La Gordon Terrace

Le 254-272 rue Montréal


La rue Montréal dans les années 1920

Dans les années 1920, la rue Montréal est encore sur terre battue, alors que bien des arbres se retrouvent sur la voie publique, entre le trottoir et le jardin avant des maisons. Au centre, à droite, on reconnaît facilement les résidences de la Gordon Terrace, aussi appelées Dufferin Terrace.

À travers les arbres

Vers 1911, même si elle est une voie régulièrement empruntée, la rue Montréal a presque des allures de chemin de campagne, tant la végétation y est abondante en été.

La rue Montréal, vers l'Ouest

Après la chute des feuilles à l’automne, les façades des maisons sont plus facilement repérables. Ici, la rue Montréal, vers la rue Queen-Victoria, nous présente notamment quelques maisons d’inspirations Second Empire. La photo semble avoir été prise, vers 1900, devant l’ancien presbytère anglican, situé à l’actuel 208-212 rue de Montréal, en face du parc James-S.-Mitchell.
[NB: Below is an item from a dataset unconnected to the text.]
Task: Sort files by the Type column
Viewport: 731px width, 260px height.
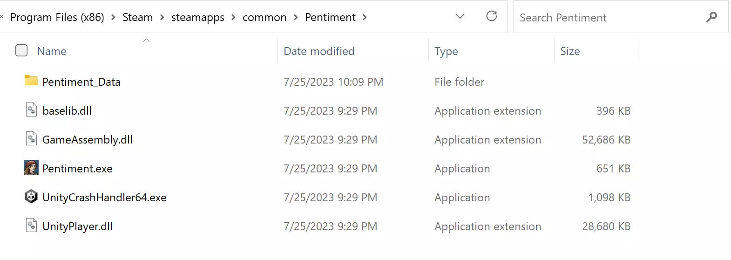Action: 446,51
De Gordon Terrace à la Coopérative du Vieux-Sherbrooke

Au milieu des années 1990, la Coopérative du Vieux-Sherbrooke fait l’acquisition des Gordon Terrace. Fondée en 1979, la Coop du Vieux-Sherbrooke fusionne avec la Coopérative des Cantons-de-l’Est en novembre 2014.

Texte de l'audio

Madame : Puisque l’édifice de droite abrite le YWCA, j’imagine que vous désirez me parler de ces intéressantes maisons en rangée…?
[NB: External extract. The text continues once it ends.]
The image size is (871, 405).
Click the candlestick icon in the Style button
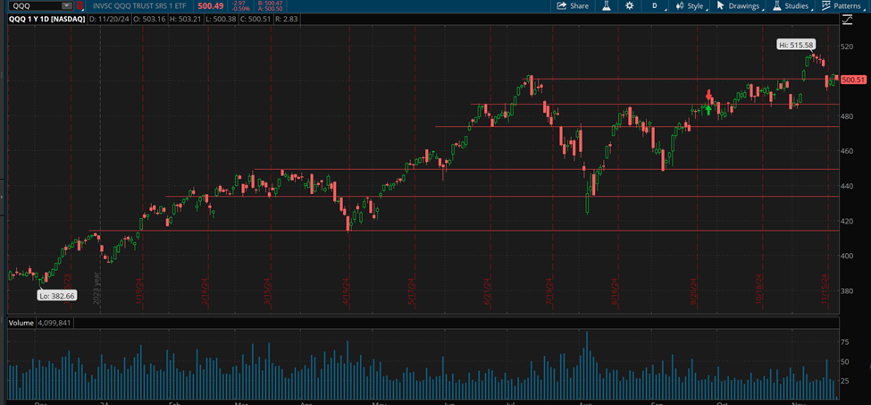coord(679,5)

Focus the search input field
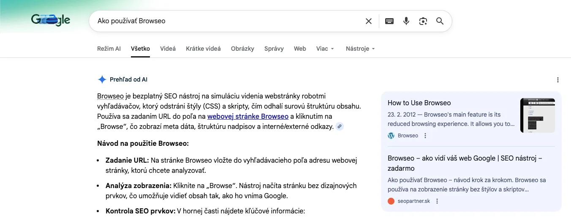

Wilfrid Martin : Tout à fait. On les appelle Dufferin Terrace ou Gordon Terrace. Le mot Terrace met de l’avant que ce sont des maisons en rangée.
Cette résidence à logements multiples a été construite vers 1885. Les tours, les décorations au-dessus des portes ainsi que le toit à brisis [brizi] sont des éléments caractéristiques du style Queen Anne. Je vous vois sourciller…

Madame : C’est quoi, le brisis… C’est la première fois que j’entends ce mot…

Wilfrid Martin : Le brisis est caractérisé par une inclinaison forte de la partie inférieure des versants du toit. C’est comme une brisure du toit. Ici, la partie supérieure est plate, ce qui renforce l’impression de bribis.

Madame : Ah d’accord. Je me demandais aussi : pourquoi les appelle-t-on Dufferin ou Gordon Terrace?

Wilfrid Martin : Bonne question! Elles sont construites par les entrepreneurs Daniel Loomis et Clark Gordon, alors c’est sans doute pour cette raison qu’elles portent le nom Gordon. Pour Dufferin, je suis moins certain… Peut-être parce qu’elles sont à proximité de la rue Dufferin qui, même si elle n’est plus l’artère commerciale principale de la ville, elle demeure un centre d’activités important, encore aujourd’hui, en 1931. C’est sans doute pour cela que ça fait des années que des banquiers, postiers, militaires, commerçants et hommes d’affaires choisissent d’y loger.